Using the article on representative PAGA claims, answer the following:
(a) In what year did the California Supreme Court decide Iskanian v. CLS Transportation Los Angeles, LLC?
(b) Under Viking River Cruises, Inc. v. Moriana, what does a plaintiff lose once individual PAGA claims are compelled to arbitration?
(c) Under Adolph, which two arbitration outcomes cause a plaintiff to cease being an “aggrieved employee”?

━━ Document segment

The New Reality for Representative PAGA Claims

California courts continue to grapple with whether representative Private Attorneys’ General Act (PAGA) claims must be stayed pending resolution of the plaintiff’s individual PAGA claims in arbitration.
This article traces the development of that question from Iskanian through Viking River and Adolph, examines how recent decisions in the 9th Circuit are shaping the practical realities for both plaintiffs and defendants, and highlights an additional strategy to avoid arbitration through the Federal Arbitration Act’s (FAA) transportation worker exemption.
From Iskanian to Adolph: The Evolution of PAGA Arbitration Law

Three major court decisions over the past decade have shaped the framework for arbitrating PAGA claims.
In 2014, the California Supreme Court in Iskanian v. CLS Transportation Los Angeles, LLC held that while individual wage-and-hour claims can be compelled to arbitration, any agreement waiving representative PAGA claims is unenforceable. 59 Cal. 4th 348, 364, 384–89 (2014).
Years later, the U.S. Supreme Court weighed in with Viking River Cruises, Inc. v. Moriana, holding that individual PAGA claims may be compelled to arbitration, and that once compelled, the plaintiff loses standing to pursue representative PAGA claims in court. 596 U.S. 639, 662–66 (2022).
The California Supreme Court soon responded in Adolph v. Uber Techs., Inc., taking a different approach. It held that plaintiffs who are compelled to arbitrate their individual PAGA claims retain standing to pursue representative claims in court, so long as they remain an “aggrieved employee”. 14 Cal. 5th 1104, 1123–27 (2023). (A plaintiff ceases to be an “aggrieved employee” if the arbitration results in a win for the defendant-employer on the merits or a settlement that extinguishes the Labor Code violations against the defendant.)

━━━━
━━ Dataset excerpt

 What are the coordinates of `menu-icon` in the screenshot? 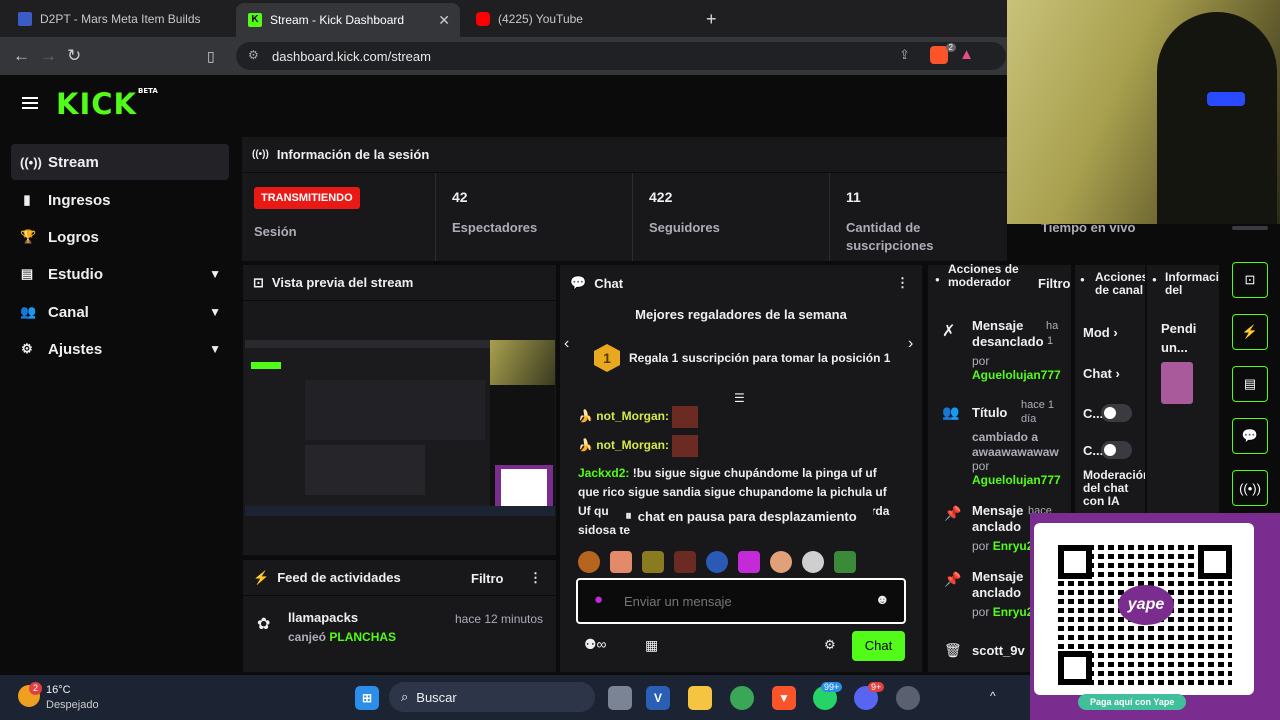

━━━━

▶ _Solution to this exercise_:
(a) 2014.
(b) Standing to pursue representative PAGA claims in court.
(c) A win for the defendant-employer on the merits, or a settlement that extinguishes the Labor Code violations against the defendant.